● Given request
Report each line of the items below that contains the word "height", copying every such line in full.
--- START OF Data excerpts ---
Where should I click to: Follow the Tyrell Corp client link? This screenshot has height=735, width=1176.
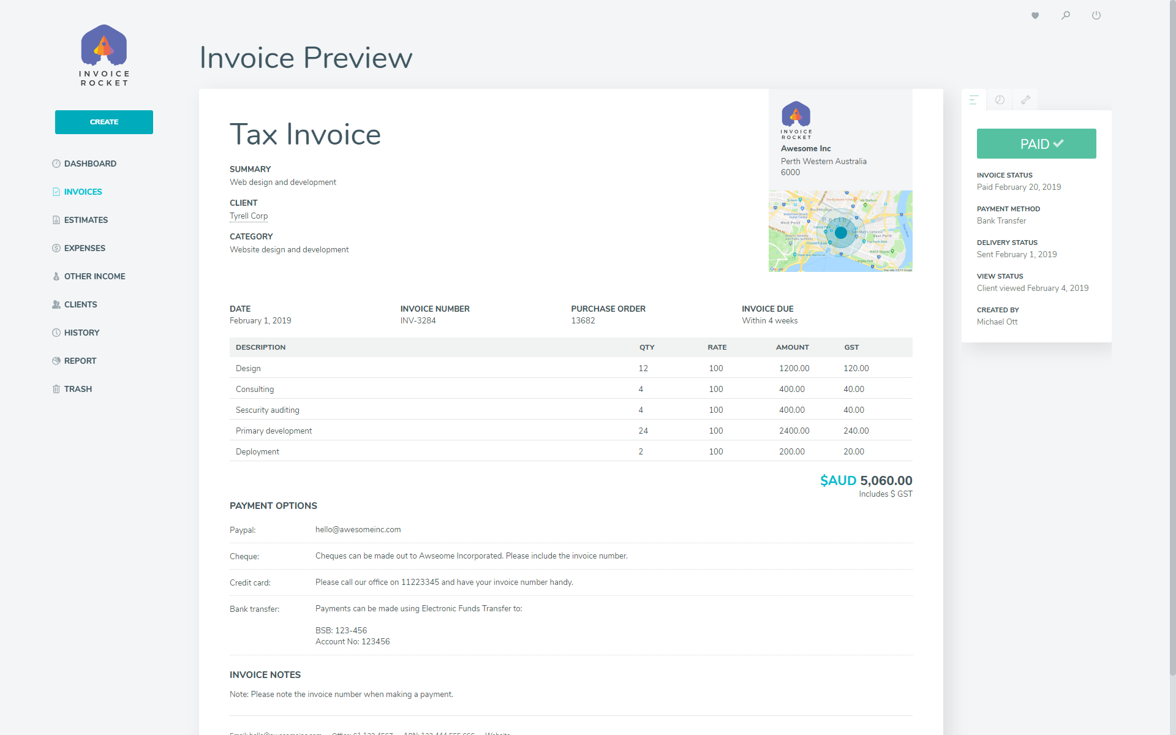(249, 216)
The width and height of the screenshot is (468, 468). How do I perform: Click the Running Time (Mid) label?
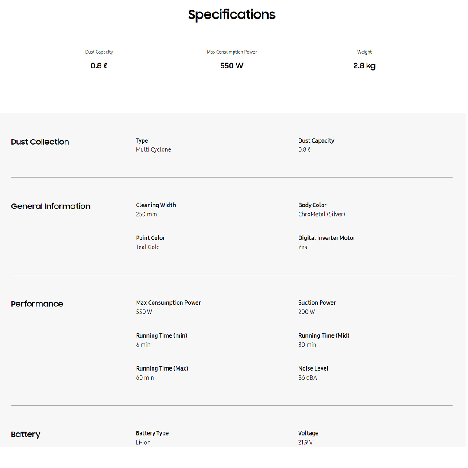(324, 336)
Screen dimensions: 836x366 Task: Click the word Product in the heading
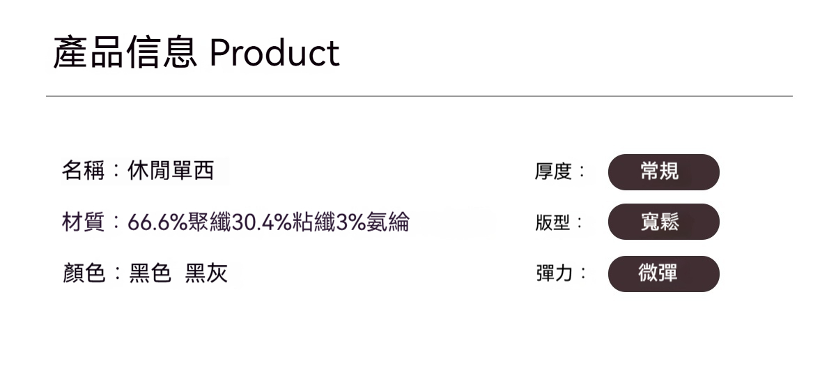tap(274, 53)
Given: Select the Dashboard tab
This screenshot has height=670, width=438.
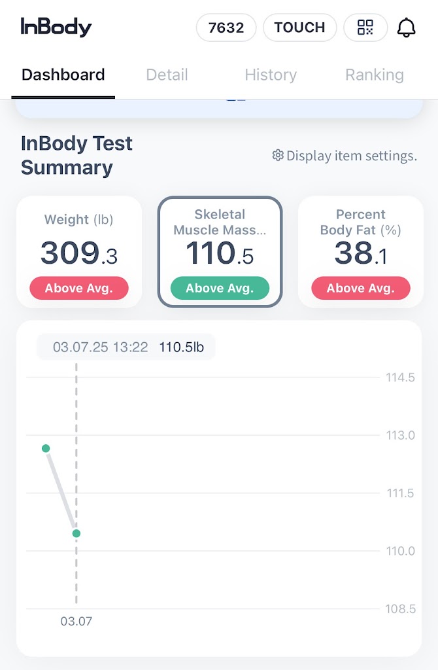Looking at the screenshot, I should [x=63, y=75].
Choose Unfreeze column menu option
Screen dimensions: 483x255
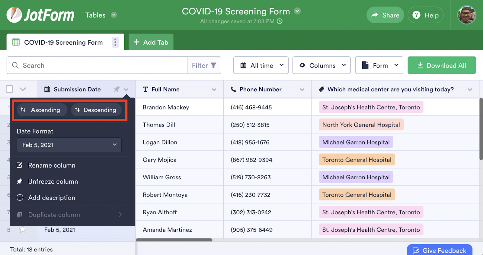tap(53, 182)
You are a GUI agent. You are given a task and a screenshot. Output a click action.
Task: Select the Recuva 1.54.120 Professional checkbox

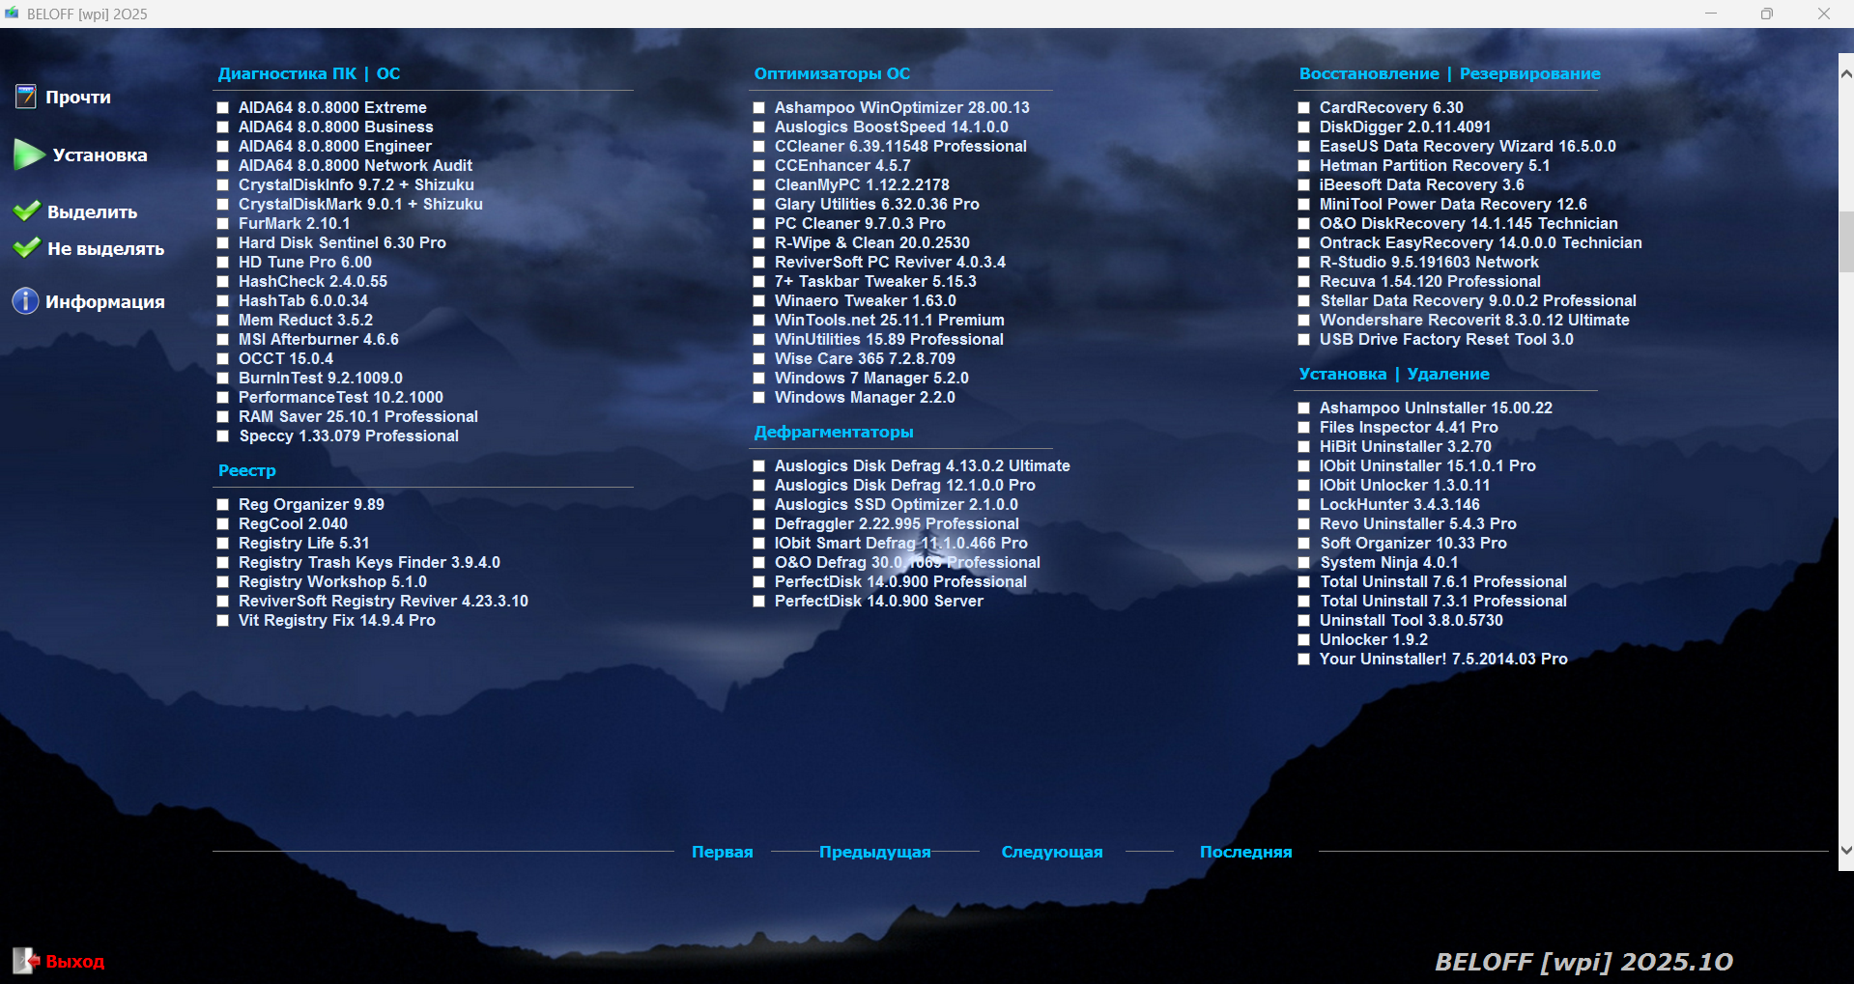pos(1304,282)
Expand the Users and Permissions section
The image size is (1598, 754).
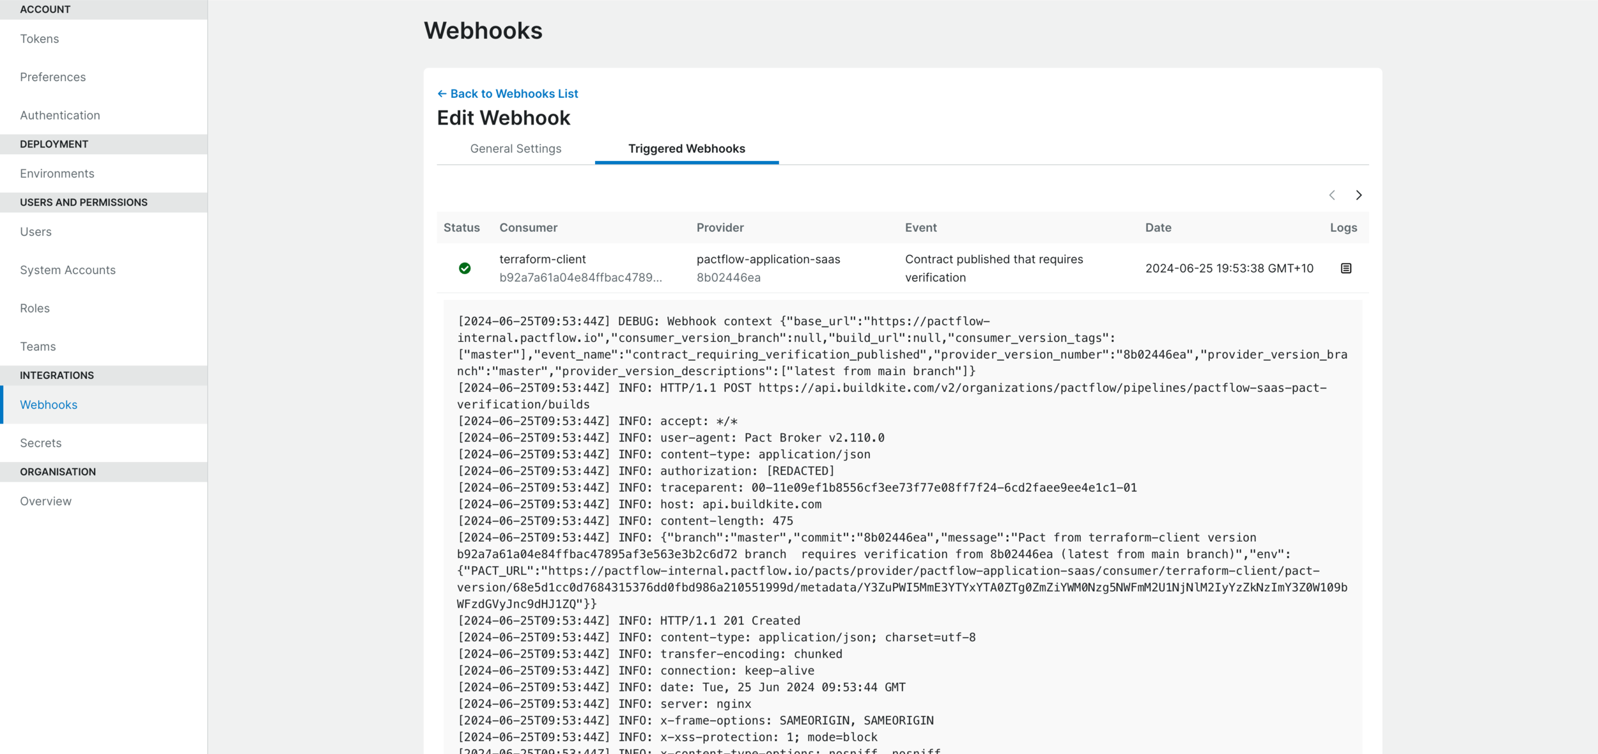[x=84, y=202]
--- END OF Data excerpts ---
● Solution below
Where should I click to: Follow the Tyrell Corp client link? This screenshot has height=735, width=1176.
The width and height of the screenshot is (468, 468). How do I perform: Click the Running Time (Mid) label?
This screenshot has height=670, width=438.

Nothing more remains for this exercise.